Oh, man, it's kind of beautiful that fake!evil!Sam is the Uncle Sam the real Sam remembers. Tall and proud and strong, striding across the sky with jets around him, "the great arsenal of democracy."

Sam hearing the speech of the winning candidate underneath the actual/'actual' speech hurts me. Ow. Ow.

(Excerpt of spoken speech in italics, what Sam hears in normal print.):

"But most of all, we couldn't have done it without *you*, the people of this great state! You are the life-blood of our nation! You cynical, apathetic, ignorant, beaten-down sheep!

"If there's one thing I've learned about the people of this country, it's that you care *fear change*!"

Oh, this *comic*, this *comic*, Dust Bowl and Black Hawk and lynchings and union strikes and. Ow. Everything that makes me stare in disbelief when people say America is the greatest nation on earth.

Sam. *Sam*, honey, get yourself to a patriot (if you can find one), because I can see the shadows of what you used to be under the plain, plumb crazy and you're only as strong as the country you symbolize.

Oh -- God. No, God, no apologies this time, I think it's deserved.

Panel of a slave ship, with, I think, better conditions than most of the actual ships had, and the text "There are those who insist that criminals don't come from poverty or abuse. That some people are just *born that way*.

"But when crime *increases* --

"Their only solution is more jails.

"And when the jails are *built* --

"They discover more and more people are just *born that way*."

Oh, dude, quoting is not good enough for the pages with Sam and Britannia. These need scanning and posting, because, just, *dude*. When *Britannia* says that "when [Sam] fall[s] it'll make what [she] went through look like a bloody *cricket match*," that is a good moment to flinch, kids.

Shay's Rebellion, kids. Oh, this *comic*, I am with Ilyena here, I want to send a copy to Senator Obama. Actually, I want to send it to a lot of people, but the Democratic presidential candidate needs a copy of this book.

Because *we* have a tendency to forget these things.

Oh, *Columbia*, I am a little bit in love with you and these are more pages that need scanning. Quoting not good enough!

Okay, no, I have to quote a little. Columbia is trying to help Sam, trying to show him the dream he used to be along with the times the dream failed, and one of the last things she says is, "Now, that Constitution wasn't perfect, of course. I know because *I* tried to vote in 1880. But we were allowed to change it... maybe even improve it. And if America sometimes fouled up along the way -- and it *did* -- that was the fault of the *dreamers*. It wasn't the fault of the dream."

Oh. Oh, the Russian Bear and Uncle Sam. Oh, ow.

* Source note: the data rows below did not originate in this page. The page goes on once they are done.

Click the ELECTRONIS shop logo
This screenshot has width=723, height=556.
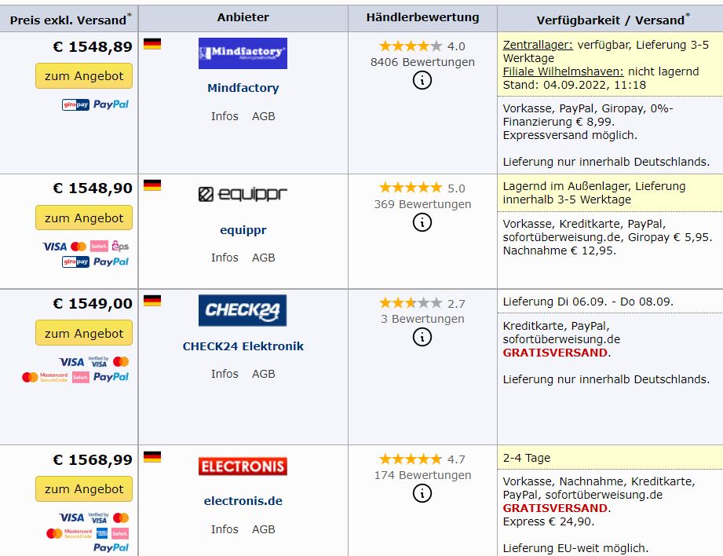[243, 466]
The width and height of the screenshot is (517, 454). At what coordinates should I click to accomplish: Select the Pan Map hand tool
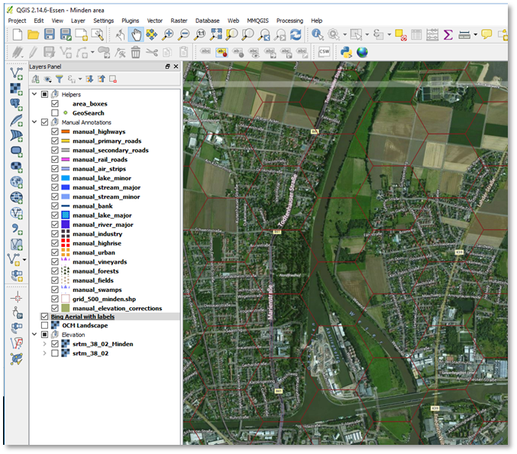click(x=135, y=34)
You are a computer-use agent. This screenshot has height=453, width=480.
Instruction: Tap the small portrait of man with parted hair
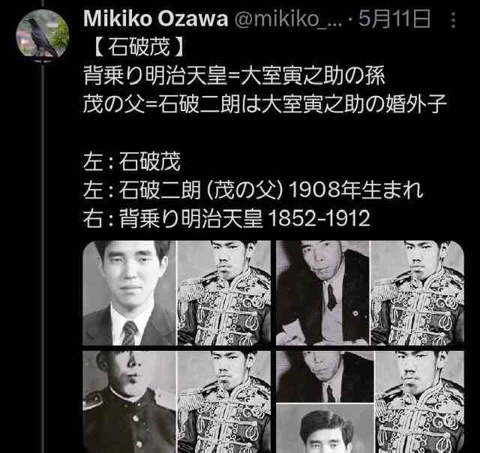pyautogui.click(x=325, y=428)
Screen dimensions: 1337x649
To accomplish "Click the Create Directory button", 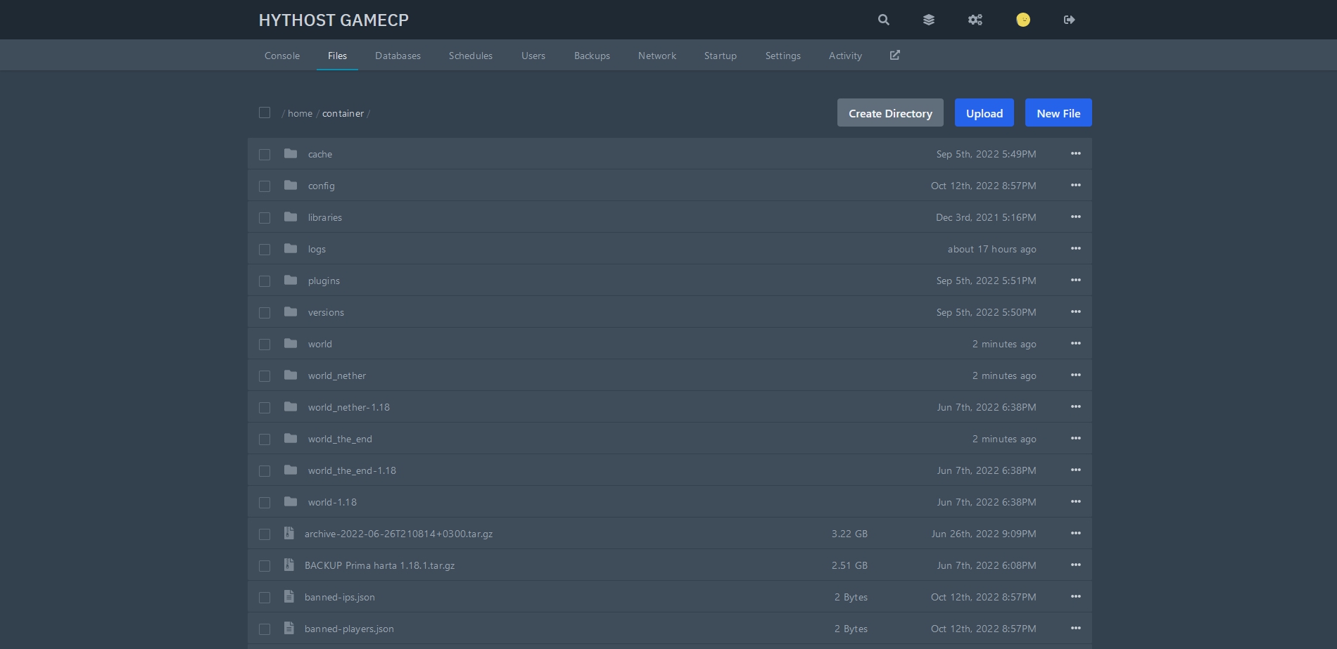I will pyautogui.click(x=890, y=113).
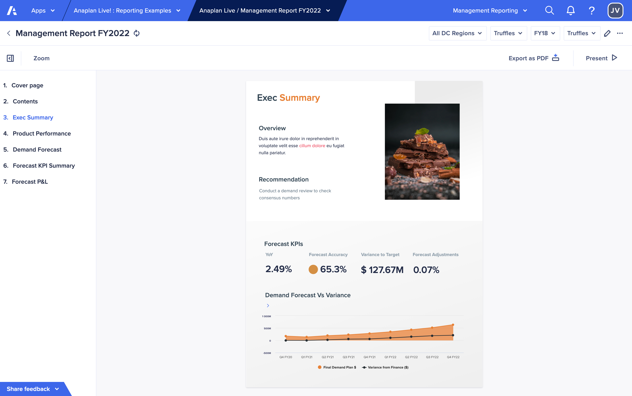Click the sidebar collapse panel icon
The width and height of the screenshot is (632, 396).
[x=10, y=58]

Kids, the Bear is breaking my heart over here.

The other page I want to scan in? Britannia and Sam and Marianne, symbol of the French Republic, personification of Liberty and Reason. "Believe it or not, Sam, she was luckier than most.

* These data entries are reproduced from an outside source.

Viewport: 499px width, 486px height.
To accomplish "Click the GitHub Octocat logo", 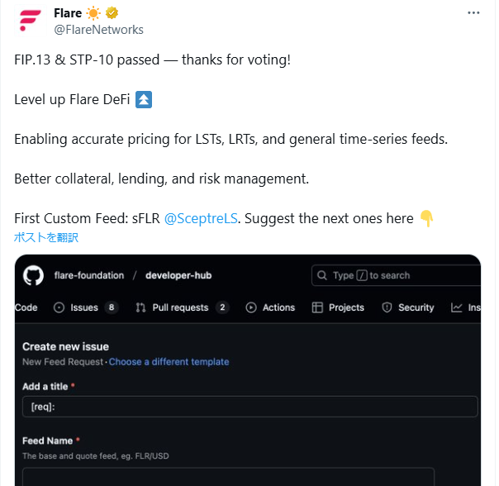I will [33, 275].
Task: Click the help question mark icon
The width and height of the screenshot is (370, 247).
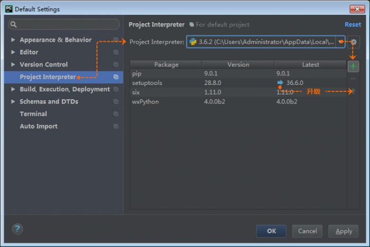Action: click(17, 229)
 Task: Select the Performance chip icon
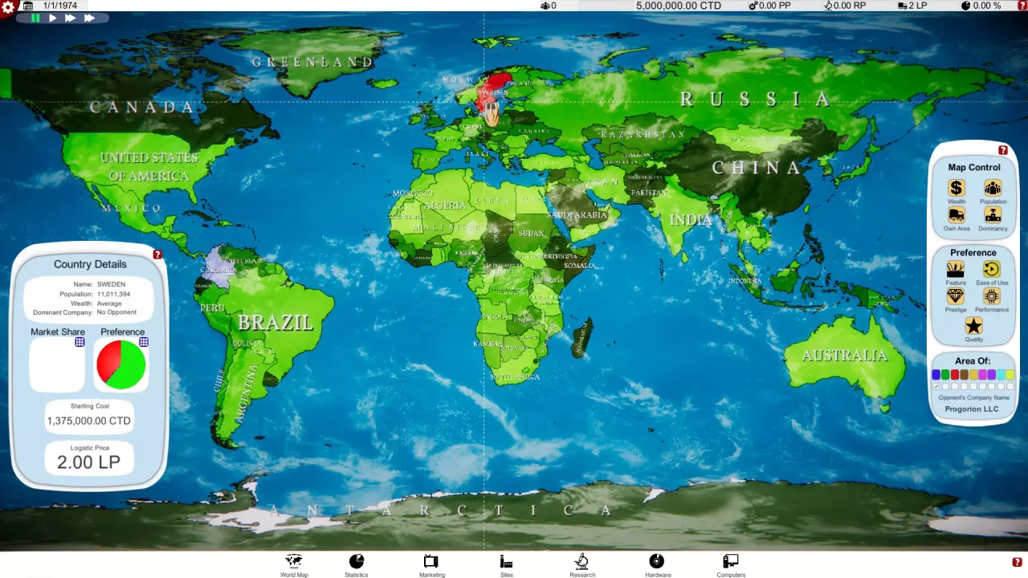click(992, 297)
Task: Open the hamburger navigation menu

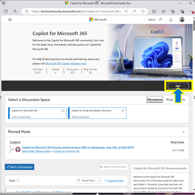Action: tap(10, 20)
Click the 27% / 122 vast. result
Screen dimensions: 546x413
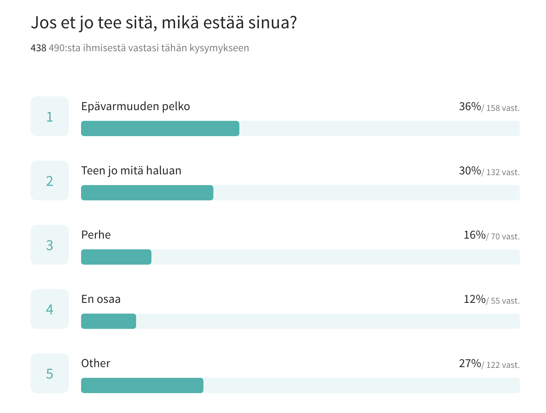click(489, 364)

"She had five whole years of 'liberty, fraternity, equality." Then *bang!* -- it was off to the Reign of Terror."

I want Marianne fic. Because she's still *here*, she isn't dead, and oh, the look on that woman's *face*. Ow. Ow. I want the meeting of the two Mariannes, the bare-breasted, fighting ideal and the bourgeois woman in quiet clothing with wheat and a plough as her symbols.

Oh, this comic, this *comic*, I want to punch the air and go off and do political activism and think of it as punching fake!evil!Sam in the face, and I want to print out the fight pages and hand them to every politician in the country and refuse to let them take office until they read the scenes and understand.

Until they get everything this country is, all the good old days with the shit and the blood and the maggots and the death and the dream. The one we fought for, the one we died for, the one we betrayed, the one we kept safe and secret in the back of us.

This comic desperately needs to be in a political studies course. I want to teach the political studies course built around this comic and the works and events it references.

I am not actually in tears in the middle of the library, but that's because I need to be able to see to type. Oh, *comic*. Oh, Sam.

Oh, my country 'tis of thee, sweet land of liberty mostly well-intentioned mistakes and some truly cruel serious fuckups, of thee I sing.

Yes, I am using the icon of American Soldier. For, uh, certain values of the word.